─── Supplied material ───

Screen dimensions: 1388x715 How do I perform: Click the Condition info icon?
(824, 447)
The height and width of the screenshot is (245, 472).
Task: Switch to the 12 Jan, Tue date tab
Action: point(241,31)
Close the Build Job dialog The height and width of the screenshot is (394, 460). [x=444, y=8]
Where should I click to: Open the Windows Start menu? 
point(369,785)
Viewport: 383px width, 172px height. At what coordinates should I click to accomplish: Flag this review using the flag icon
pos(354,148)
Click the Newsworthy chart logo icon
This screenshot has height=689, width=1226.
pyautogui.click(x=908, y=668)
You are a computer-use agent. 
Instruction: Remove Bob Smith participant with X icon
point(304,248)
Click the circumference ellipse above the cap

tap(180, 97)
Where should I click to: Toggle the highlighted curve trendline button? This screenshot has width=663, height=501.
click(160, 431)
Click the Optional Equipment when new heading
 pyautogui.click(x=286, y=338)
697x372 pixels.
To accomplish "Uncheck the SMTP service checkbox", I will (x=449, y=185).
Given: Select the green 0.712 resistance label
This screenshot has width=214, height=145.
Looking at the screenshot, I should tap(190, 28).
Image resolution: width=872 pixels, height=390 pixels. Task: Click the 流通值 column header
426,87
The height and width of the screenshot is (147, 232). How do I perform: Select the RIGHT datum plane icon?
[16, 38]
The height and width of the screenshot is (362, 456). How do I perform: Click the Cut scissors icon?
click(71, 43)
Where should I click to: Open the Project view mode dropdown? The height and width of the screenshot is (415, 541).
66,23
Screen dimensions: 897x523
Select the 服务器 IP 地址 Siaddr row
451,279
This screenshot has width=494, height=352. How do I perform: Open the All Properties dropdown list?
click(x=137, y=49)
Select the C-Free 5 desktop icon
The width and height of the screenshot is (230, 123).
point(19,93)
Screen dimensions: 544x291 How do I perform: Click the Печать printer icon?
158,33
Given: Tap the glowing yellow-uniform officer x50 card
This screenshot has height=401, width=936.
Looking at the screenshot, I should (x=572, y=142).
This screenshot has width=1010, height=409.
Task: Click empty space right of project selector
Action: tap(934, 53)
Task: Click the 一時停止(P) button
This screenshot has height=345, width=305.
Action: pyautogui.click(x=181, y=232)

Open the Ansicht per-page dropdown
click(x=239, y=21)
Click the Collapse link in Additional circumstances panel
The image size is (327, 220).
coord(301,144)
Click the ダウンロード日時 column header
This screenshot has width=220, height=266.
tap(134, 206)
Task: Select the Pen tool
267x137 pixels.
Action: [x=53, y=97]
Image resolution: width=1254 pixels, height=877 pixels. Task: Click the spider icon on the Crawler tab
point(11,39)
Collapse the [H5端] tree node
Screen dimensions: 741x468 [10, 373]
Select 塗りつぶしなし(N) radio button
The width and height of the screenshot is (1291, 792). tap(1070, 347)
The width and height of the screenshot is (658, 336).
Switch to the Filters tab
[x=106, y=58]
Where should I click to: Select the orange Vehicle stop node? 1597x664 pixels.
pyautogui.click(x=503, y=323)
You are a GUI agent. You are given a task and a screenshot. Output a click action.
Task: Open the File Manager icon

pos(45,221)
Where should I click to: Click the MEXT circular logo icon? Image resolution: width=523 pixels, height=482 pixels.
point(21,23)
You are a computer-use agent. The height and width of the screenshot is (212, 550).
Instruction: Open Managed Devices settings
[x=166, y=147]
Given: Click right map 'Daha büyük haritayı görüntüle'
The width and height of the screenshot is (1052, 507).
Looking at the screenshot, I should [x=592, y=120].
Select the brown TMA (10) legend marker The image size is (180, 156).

───

### Task directions:
Restate the records exactly. Leave nothing out.

### Result of this exercise:
Screen dimensions: 1388x715 How do I perform: Click the Condition info icon?
(824, 447)
The height and width of the screenshot is (245, 472).
Task: Switch to the 12 Jan, Tue date tab
Action: point(241,31)
Close the Build Job dialog The height and width of the screenshot is (394, 460). [x=444, y=8]
Where should I click to: Open the Windows Start menu? 
point(369,785)
Viewport: 383px width, 172px height. At what coordinates should I click to accomplish: Flag this review using the flag icon
pos(354,148)
Click the Newsworthy chart logo icon
This screenshot has height=689, width=1226.
pyautogui.click(x=908, y=668)
You are a computer-use agent. 
Instruction: Remove Bob Smith participant with X icon
point(304,248)
Click the circumference ellipse above the cap

tap(180, 97)
Where should I click to: Toggle the highlighted curve trendline button? This screenshot has width=663, height=501.
click(160, 431)
Click the Optional Equipment when new heading
 pyautogui.click(x=286, y=338)
697x372 pixels.
To accomplish "Uncheck the SMTP service checkbox", I will (x=449, y=185).
Given: Select the green 0.712 resistance label
This screenshot has width=214, height=145.
Looking at the screenshot, I should tap(190, 28).
Image resolution: width=872 pixels, height=390 pixels. Task: Click the 流通值 column header
426,87
The height and width of the screenshot is (147, 232). How do I perform: Select the RIGHT datum plane icon?
[16, 38]
The height and width of the screenshot is (362, 456). How do I perform: Click the Cut scissors icon?
click(71, 43)
Where should I click to: Open the Project view mode dropdown? The height and width of the screenshot is (415, 541).
66,23
Screen dimensions: 897x523
Select the 服务器 IP 地址 Siaddr row
451,279
This screenshot has width=494, height=352. How do I perform: Open the All Properties dropdown list?
click(x=137, y=49)
Select the C-Free 5 desktop icon
The width and height of the screenshot is (230, 123).
point(19,93)
Screen dimensions: 544x291 How do I perform: Click the Печать printer icon?
158,33
Given: Tap the glowing yellow-uniform officer x50 card
This screenshot has height=401, width=936.
Looking at the screenshot, I should (x=572, y=142).
This screenshot has width=1010, height=409.
Task: Click empty space right of project selector
Action: tap(934, 53)
Task: Click the 一時停止(P) button
This screenshot has height=345, width=305.
Action: pyautogui.click(x=181, y=232)

Open the Ansicht per-page dropdown
click(x=239, y=21)
Click the Collapse link in Additional circumstances panel
The image size is (327, 220).
coord(301,144)
Click the ダウンロード日時 column header
This screenshot has width=220, height=266.
tap(134, 206)
Task: Select the Pen tool
267x137 pixels.
Action: [x=53, y=97]
Image resolution: width=1254 pixels, height=877 pixels. Task: Click the spider icon on the Crawler tab
point(11,39)
Collapse the [H5端] tree node
Screen dimensions: 741x468 [10, 373]
Select 塗りつぶしなし(N) radio button
The width and height of the screenshot is (1291, 792). tap(1070, 347)
The width and height of the screenshot is (658, 336).
Switch to the Filters tab
[x=106, y=58]
Where should I click to: Select the orange Vehicle stop node? 1597x664 pixels.
pyautogui.click(x=503, y=323)
You are a GUI agent. You are given a task and a screenshot. Output a click action.
Task: Open the File Manager icon

pos(45,221)
Where should I click to: Click the MEXT circular logo icon? Image resolution: width=523 pixels, height=482 pixels.
point(21,23)
You are a computer-use agent. The height and width of the screenshot is (212, 550).
Instruction: Open Managed Devices settings
[x=166, y=147]
Given: Click right map 'Daha büyük haritayı görüntüle'
The width and height of the screenshot is (1052, 507).
Looking at the screenshot, I should [x=592, y=120].
Select the brown TMA (10) legend marker The image size is (180, 156).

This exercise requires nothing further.